The book’s discussion of native nations and their political, cultural, and military developments–both before and after European contact–is a real strength here, at least compared to most US history textbooks, and really makes me want to read more Native American history. Among non-native Americans, even among ones who intend to be pro-native rights and stuff, there is a tendency to see “Native Americans” as one group, which was uniformly one way from time immemorial until 1492 and then a second way (sad and poor) from 1492 onward. The main contribution towards Awareness that not all native nations are the same in even minimally mainstream discourse in the past 15 years or so has been telling people not to use the term “spirit animal,” partly due to concerns about cultural appropriation but also partly because Twitter discourse warriors are apparently unfamiliar with the concept of an umbrella term. American Colonies instead talks a lot about the various political maneuverings of different native nations and the alliances and enmities thereof, the differences in the ways they resisted, traded with, and sometimes allied with the Spanish, French, and British empires, and the ways they exploited intra-European enmities just as the European empires exploited various intra-Native American tensions. I’m not saying this book is predominantly or even largely about Native American history or viewpoints, but it makes an effort to not reduce them to picturesque little backdrops to the drama of grand European conquest, and as such it made me think about how little I really know about Native American civilizations and how unconscionable that is given that I have lived here my entire life.

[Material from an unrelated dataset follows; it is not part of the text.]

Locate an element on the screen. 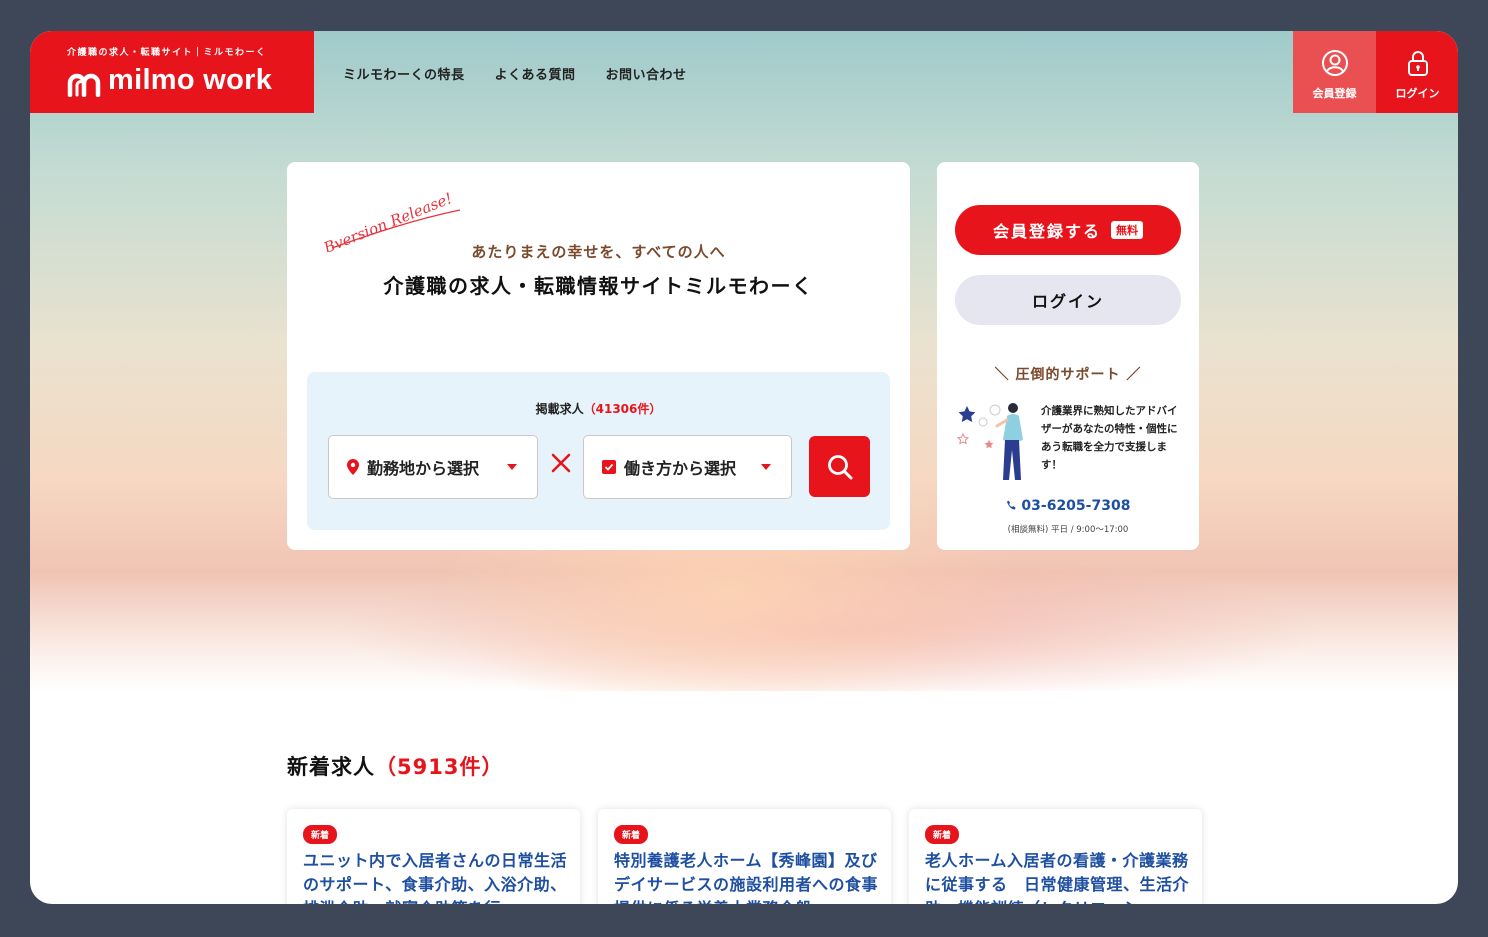 This screenshot has width=1488, height=937. phone-icon is located at coordinates (1011, 505).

This book also doesn’t pussyfoot around the almost total centrality of profit to the European colonial projects. While many of the people involved in these projects were motivated, in whole or in part, by genuine beliefs in other things–mainly religion, science, and nationalism–these colonies were often largely and sometimes wholly commercial projects. Many of the initial colonies were settled by corporations before coming under control of the associated European crown, and the most common motivation for settlers to rebel against the orders of their home countries was when the governments back in Europe tried to mess with their ability to make money. Murder, theft, enslavement, abduction, lying, cheating, smuggling, and every vice or crime you could possibly think of was transformed into an inalienable right on the part of colonizers to set themselves up with land and money. Despite a lot of high-minded rhetoric otherwise (which was also there from the beginning), we are all living with this legacy of hypercommercial violence to this day, as anyone who’s looked at the news lately can see.